Content starts

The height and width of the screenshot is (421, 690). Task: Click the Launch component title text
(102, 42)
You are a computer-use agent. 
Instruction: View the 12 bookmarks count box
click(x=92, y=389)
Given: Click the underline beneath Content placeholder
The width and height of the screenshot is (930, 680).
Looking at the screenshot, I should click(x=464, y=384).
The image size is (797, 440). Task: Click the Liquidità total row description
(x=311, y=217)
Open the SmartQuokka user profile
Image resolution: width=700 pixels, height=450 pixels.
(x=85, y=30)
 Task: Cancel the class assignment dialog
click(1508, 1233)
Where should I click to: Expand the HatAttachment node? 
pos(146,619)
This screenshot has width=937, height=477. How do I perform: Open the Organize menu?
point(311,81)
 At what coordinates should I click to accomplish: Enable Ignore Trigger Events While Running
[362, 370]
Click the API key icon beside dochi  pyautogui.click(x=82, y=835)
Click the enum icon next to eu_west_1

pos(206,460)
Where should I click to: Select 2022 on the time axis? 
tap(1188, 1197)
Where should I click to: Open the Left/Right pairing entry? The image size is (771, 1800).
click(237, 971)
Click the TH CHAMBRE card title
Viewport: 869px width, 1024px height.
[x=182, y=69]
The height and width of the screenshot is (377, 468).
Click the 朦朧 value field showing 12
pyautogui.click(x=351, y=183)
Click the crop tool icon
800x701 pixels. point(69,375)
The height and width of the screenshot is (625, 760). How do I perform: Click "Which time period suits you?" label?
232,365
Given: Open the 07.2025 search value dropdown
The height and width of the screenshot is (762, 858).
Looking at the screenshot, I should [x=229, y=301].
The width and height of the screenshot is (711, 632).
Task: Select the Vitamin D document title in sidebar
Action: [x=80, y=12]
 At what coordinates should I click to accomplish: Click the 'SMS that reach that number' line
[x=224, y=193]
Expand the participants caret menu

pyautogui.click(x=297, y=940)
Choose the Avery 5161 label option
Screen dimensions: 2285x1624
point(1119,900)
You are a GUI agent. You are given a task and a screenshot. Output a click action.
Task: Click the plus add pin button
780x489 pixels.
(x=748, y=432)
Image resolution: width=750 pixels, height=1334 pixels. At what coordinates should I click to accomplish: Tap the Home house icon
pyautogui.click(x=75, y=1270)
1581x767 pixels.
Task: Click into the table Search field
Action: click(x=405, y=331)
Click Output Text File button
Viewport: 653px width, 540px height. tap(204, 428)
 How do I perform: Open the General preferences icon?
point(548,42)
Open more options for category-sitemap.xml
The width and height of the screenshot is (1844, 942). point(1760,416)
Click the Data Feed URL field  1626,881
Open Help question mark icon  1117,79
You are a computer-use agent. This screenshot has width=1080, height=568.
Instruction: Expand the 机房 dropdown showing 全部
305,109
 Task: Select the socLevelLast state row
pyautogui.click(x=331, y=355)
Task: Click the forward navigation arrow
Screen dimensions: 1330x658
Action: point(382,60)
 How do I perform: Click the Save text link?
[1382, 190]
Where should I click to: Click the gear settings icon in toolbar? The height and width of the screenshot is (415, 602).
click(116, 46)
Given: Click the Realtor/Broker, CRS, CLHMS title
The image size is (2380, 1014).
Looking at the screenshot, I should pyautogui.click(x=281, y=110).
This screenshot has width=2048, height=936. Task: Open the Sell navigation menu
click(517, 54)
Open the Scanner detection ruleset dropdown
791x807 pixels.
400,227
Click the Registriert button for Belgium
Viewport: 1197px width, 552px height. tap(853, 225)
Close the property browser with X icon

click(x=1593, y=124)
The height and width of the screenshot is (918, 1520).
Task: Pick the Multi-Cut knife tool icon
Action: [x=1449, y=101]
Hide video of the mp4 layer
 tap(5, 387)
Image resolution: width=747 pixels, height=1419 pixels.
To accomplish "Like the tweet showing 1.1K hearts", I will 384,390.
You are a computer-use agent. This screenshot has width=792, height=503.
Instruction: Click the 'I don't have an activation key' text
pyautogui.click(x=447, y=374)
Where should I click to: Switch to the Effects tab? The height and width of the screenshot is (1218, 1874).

Content ends

(EXERCISE REQUIREMENTS): Reading through the records above, report each line in which the string "agent" is found.

(SOLUTION TO THE PROBLEM):
You are a computer-use agent. 
You are a GUI agent. You are given a task and a screenshot. Output a click action.
You are a computer-use agent. This screenshot has width=1080, height=568.
You are a computer-use agent. This screenshot has width=792, height=503.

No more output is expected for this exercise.